§ TASK GOAL
Examine the records below. Report how many of their lines contain the word "coordinates", with no other content.

§ DATA EXCERPTS
=== Begin Enclosure ===

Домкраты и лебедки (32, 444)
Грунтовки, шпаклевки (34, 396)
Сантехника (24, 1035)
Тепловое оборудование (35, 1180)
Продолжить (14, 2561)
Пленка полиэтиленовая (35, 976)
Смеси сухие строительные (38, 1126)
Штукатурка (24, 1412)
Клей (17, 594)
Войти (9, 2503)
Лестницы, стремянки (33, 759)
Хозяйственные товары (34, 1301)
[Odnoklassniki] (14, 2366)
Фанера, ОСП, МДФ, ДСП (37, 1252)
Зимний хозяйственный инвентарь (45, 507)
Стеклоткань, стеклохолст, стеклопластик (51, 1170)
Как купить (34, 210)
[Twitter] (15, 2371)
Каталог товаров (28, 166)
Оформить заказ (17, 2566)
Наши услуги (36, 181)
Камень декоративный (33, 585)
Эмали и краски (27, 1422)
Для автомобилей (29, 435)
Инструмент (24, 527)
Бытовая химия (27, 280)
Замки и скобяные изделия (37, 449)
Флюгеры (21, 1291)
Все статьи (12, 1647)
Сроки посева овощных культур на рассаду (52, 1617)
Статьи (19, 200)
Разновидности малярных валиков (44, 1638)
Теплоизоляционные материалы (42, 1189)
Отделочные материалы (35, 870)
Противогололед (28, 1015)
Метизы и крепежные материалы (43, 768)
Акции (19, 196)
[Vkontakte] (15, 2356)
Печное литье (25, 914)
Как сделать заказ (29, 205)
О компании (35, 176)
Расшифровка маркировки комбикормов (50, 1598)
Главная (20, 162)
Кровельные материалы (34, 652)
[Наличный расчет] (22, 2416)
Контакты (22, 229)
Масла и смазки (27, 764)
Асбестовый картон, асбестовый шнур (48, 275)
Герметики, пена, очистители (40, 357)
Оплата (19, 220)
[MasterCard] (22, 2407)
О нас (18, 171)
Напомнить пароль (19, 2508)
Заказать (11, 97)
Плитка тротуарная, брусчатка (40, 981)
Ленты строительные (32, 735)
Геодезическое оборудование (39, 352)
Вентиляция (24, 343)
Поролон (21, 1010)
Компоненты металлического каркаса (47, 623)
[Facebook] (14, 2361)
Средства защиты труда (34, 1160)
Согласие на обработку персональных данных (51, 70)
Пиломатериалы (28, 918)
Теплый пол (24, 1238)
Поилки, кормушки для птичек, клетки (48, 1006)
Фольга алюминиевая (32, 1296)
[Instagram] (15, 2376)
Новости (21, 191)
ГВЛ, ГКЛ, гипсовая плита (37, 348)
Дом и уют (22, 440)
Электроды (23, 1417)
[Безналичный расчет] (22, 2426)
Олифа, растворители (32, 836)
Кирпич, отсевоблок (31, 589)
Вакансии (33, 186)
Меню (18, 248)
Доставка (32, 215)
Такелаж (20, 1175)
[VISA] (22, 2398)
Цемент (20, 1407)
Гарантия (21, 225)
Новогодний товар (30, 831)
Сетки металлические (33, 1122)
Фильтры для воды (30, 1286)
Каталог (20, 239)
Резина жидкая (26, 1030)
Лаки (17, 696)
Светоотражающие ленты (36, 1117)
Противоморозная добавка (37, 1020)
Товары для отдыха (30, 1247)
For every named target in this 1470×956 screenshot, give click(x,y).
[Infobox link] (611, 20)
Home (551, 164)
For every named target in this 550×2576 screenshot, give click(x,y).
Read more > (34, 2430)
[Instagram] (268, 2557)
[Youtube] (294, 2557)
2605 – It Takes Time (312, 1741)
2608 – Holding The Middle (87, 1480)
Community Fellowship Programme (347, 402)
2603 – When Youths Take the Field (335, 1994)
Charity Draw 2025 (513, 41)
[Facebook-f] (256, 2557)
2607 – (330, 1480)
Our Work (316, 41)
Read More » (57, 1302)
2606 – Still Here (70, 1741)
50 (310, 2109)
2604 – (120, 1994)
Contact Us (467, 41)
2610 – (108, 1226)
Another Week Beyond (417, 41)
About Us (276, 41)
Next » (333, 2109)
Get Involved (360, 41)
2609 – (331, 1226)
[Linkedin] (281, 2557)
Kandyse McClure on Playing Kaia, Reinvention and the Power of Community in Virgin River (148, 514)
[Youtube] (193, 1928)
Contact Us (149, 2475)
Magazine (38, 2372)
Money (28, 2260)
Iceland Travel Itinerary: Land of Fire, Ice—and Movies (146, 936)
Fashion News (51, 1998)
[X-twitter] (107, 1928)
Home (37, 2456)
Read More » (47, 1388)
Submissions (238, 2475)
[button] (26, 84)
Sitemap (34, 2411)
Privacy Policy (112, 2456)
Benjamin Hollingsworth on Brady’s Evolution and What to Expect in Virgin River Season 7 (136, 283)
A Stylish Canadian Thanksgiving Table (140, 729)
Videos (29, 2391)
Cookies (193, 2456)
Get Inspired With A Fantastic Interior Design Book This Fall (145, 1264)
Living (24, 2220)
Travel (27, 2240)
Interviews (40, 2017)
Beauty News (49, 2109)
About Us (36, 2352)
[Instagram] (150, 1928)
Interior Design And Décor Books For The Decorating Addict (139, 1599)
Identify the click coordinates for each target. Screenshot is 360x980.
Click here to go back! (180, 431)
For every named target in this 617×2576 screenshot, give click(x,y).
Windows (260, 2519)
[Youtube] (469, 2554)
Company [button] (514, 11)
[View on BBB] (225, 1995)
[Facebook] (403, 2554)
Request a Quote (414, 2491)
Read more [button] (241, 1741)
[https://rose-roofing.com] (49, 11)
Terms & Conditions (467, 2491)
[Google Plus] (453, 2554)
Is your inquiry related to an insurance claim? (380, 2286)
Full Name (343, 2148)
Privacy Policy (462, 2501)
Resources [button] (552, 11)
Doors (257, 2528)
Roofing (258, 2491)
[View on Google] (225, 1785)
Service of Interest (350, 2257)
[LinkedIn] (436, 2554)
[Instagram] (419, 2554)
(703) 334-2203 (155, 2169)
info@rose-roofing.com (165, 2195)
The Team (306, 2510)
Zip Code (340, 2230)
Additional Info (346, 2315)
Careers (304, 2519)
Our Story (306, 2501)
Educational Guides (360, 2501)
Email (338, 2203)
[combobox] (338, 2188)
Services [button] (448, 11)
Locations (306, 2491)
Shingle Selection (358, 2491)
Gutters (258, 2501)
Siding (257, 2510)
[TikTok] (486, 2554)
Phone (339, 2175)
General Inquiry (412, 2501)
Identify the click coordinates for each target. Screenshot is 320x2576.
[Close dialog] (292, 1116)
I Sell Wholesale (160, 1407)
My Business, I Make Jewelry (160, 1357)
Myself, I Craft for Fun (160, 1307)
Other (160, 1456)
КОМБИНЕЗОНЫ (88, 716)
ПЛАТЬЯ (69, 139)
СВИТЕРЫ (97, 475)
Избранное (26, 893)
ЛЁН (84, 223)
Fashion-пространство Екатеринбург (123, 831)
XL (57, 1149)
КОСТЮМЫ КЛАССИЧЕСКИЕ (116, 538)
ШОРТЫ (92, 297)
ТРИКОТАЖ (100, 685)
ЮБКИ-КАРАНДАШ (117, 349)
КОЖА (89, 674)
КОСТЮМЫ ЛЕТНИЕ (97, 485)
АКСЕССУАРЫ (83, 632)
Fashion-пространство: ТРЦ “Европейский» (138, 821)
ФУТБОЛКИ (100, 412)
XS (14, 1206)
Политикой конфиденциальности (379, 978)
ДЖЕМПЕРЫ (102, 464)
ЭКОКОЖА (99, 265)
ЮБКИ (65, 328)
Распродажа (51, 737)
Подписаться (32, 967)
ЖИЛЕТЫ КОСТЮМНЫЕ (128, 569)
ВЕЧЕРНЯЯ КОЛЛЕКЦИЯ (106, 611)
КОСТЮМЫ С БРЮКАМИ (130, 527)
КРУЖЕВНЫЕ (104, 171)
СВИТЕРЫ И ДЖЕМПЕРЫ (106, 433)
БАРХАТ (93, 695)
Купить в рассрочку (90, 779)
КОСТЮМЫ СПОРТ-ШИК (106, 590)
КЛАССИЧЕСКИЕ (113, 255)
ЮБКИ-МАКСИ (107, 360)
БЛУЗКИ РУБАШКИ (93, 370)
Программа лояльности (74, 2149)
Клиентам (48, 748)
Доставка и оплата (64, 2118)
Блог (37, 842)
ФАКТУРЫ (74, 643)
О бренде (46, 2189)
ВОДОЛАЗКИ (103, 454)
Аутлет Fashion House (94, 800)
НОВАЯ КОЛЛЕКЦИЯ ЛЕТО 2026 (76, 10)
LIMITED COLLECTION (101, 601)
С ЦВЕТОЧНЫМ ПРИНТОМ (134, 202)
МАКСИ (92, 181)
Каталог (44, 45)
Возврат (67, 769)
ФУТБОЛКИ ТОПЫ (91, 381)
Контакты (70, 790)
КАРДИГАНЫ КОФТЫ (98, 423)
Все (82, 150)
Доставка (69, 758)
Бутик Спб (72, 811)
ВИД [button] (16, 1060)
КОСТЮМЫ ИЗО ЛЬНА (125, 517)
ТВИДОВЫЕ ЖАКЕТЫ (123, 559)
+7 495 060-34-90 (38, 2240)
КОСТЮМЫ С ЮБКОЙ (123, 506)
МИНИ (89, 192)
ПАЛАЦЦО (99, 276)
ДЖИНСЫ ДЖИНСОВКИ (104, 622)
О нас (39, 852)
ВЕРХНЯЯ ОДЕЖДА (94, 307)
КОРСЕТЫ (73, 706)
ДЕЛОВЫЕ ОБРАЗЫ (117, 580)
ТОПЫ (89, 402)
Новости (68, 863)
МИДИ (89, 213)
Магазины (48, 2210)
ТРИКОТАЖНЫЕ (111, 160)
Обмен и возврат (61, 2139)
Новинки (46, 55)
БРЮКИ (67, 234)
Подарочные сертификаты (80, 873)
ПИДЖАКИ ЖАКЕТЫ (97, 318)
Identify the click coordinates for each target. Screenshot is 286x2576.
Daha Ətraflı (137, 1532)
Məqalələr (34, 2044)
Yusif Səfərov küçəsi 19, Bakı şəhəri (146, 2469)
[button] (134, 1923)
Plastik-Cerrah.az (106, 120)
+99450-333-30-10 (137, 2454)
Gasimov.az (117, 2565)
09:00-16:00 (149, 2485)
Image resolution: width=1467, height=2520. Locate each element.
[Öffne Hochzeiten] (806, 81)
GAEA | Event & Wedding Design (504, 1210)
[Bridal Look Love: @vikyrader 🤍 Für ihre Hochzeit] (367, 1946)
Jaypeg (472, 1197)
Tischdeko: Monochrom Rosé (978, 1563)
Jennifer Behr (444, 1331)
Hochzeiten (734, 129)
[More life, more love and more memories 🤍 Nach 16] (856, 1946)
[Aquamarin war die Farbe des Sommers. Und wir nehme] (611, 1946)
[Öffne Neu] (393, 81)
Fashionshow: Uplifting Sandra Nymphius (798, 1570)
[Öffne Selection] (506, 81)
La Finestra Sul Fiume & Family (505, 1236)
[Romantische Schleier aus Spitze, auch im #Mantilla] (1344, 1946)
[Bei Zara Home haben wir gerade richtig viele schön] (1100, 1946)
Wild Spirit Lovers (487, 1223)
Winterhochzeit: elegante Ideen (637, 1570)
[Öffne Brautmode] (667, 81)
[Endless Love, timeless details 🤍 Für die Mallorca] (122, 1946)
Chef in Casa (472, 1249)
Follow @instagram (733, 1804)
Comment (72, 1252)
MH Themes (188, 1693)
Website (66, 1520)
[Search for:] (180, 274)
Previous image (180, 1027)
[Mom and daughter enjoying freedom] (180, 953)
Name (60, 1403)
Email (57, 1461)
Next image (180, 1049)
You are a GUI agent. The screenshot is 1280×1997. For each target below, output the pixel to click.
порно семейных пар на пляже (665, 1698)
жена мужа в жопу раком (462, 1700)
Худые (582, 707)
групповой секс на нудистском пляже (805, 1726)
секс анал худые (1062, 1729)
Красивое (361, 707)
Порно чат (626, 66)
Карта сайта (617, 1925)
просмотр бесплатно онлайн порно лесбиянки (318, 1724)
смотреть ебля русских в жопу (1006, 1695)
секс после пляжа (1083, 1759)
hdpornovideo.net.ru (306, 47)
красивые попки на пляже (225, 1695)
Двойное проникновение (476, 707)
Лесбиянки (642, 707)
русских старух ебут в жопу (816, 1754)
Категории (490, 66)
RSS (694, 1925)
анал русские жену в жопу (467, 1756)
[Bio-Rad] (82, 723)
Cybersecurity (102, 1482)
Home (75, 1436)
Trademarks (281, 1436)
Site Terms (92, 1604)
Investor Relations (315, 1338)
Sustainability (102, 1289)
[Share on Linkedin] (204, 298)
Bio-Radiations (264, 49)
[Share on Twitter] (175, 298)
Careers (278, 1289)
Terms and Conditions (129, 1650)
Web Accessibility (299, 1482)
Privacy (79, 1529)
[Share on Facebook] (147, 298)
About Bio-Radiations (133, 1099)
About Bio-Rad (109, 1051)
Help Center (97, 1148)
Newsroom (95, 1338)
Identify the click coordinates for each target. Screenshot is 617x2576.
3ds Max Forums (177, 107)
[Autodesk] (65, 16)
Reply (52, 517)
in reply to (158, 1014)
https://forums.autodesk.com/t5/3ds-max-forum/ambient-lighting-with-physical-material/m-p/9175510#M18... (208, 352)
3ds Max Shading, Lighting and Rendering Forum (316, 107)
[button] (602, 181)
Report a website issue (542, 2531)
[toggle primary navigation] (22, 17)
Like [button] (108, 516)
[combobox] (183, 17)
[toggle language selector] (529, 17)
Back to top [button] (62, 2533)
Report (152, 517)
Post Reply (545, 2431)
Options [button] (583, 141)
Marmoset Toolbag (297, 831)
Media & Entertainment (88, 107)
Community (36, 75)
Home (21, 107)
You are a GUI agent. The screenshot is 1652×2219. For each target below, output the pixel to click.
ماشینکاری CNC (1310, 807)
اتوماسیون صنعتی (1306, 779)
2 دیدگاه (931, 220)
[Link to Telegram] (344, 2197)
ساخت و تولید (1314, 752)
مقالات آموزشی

=== End Enclosure ===

§ EXERCISE RESPONSE
4